Flashing is also recommended below all Cast Stone belt courses and watertables that sit on a relieving angle or occur at a change in material, i.e. stone to brick.  In most cases, flashing and weep holes should be placed directly below the Cast Stone course for proper drainage of the cavity.  In cases where stone and clay brick are used together in the same wythe, the flashing also serves as a bond break between the Cast Stone and the brick.  Because clay brick undergoes irreversible moisture expansion and Cast Stone, like other cementitious products, tends to shrink, flashing between the different courses allows horizontal movement to occur without cracking the mortar joints or units.  The Brick Industry Association's Technical Notes 18 Series provides further information on this topic.  Stones must be anchored, top and bottom, to the backing material when this detail is used.

Cast Stone window heads and arched openings also require flashing. If the Cast Stone is supported by a relieving angle, flashing and weep holes are located below the stone course, on the relieving angle. When no relieving angle is used, as in the case of structural stone lintels, flashing should be placed directly above the stone course. In either case, proper anchorage of the stone to the backing is imperative.

Experience has shown that Cast Stone copings perform best when the mortar bond with the masonry wall is maintained. For this reason, flashing should not extend over the full width below the Cast Stone coping. Instead, the flashing should be turned down into the drainage cavity and then out through the exterior supporting wythe below. (See CSI Detail Plate 18) This differs from recommendations found in the Brick Industry Association’s Technical Notes.

At chimney caps, step flashing from below the Cast Stone coping down through the first course of supporting masonry below the cap. Weep holes should be located in the head joints of the first course of supporting masonry. (See Detail 3)

The anchors for attaching Cast Stone may be required to penetrate flashing and building paper to allow a secure connection to the structure.  Where this occurs, proper steps must be taken to ensure a watertight connection at the interface so that the anchor does not compromise the integrity of the flashing.  Grommets, thimbles, sleeves, couplings and sealants are available for this purpose, but it is beyond the scope of this Technical Bulletin to provide specific guidance.

Flashing is a key element in a drainage wall. Poor flashing materials can become brittle over time and may allow water to penetrate the building interior.
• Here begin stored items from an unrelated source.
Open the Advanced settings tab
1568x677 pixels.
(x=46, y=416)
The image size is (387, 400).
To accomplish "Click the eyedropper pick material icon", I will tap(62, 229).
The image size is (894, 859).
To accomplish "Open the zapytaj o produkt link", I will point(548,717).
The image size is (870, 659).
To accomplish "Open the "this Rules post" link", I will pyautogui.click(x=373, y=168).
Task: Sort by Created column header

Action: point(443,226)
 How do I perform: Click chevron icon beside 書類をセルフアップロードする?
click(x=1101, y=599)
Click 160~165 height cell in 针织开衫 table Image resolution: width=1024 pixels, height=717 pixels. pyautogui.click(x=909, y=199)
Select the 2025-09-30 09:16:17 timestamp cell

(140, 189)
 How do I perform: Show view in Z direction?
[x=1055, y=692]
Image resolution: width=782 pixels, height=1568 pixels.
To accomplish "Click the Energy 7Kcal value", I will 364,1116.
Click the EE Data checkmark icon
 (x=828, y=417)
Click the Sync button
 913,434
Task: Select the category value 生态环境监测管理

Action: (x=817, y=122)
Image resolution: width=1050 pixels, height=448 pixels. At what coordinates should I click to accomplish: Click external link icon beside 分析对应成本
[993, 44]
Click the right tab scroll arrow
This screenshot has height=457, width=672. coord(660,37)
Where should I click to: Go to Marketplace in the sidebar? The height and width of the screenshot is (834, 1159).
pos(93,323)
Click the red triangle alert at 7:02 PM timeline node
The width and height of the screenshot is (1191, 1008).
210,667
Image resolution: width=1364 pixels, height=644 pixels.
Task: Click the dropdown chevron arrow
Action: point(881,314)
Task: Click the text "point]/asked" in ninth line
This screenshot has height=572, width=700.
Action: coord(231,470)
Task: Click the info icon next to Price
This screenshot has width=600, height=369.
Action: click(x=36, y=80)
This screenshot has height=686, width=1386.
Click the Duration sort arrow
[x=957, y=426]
As a result, longevity and life cycle cost should be considered, in addition to first costs, when choosing a flashing material.

Flashing materials used successfully with Cast Stone include stainless steel, copper, copper laminates, EPDM, and rubberized asphalt. Polyvinyl chloride (PVC) and galvanized steel flashing should be avoided because of their questionable long-term performance. (See the Brick Industry Association’s Engineering & Research Digest, "Through-Wall Flashing", for a detailed discussion.) Table 1 lists some advantages and disadvantages of each of the recommended flashing materials that must be considered in making a final selection.


Material Minimum Thickness Advantages Disadvantages
Stainless Steel 0.01in. (0.25 mm) Extremely durable, non-staining Difficult to solder and form
Cold Rolled Copper 10 ounces/ft2 (3100 g/m2) Durable, easily formed, easily joined Stains adjacent masonry
EPDM 30 mils (0.8 mm) Flexible, easy to form, easy to join, non-staining Metal drip edge required, more easily torn
Rubberized Asphalt 30 mils (0.8 mm) Self-healing, flexible, easy to form, easy to join Dimensional instability, incompatibility with joint sealant, metal drip edge required
Copper Laminates 5 ounces/ft2 (1500 g/m2) Easy to form, easy to join, non-staining Metal drip edge required, more easily torn

Table printed with permission from the Brick Industry Association Engineering & Research Digest, "Through-Wall Flashing".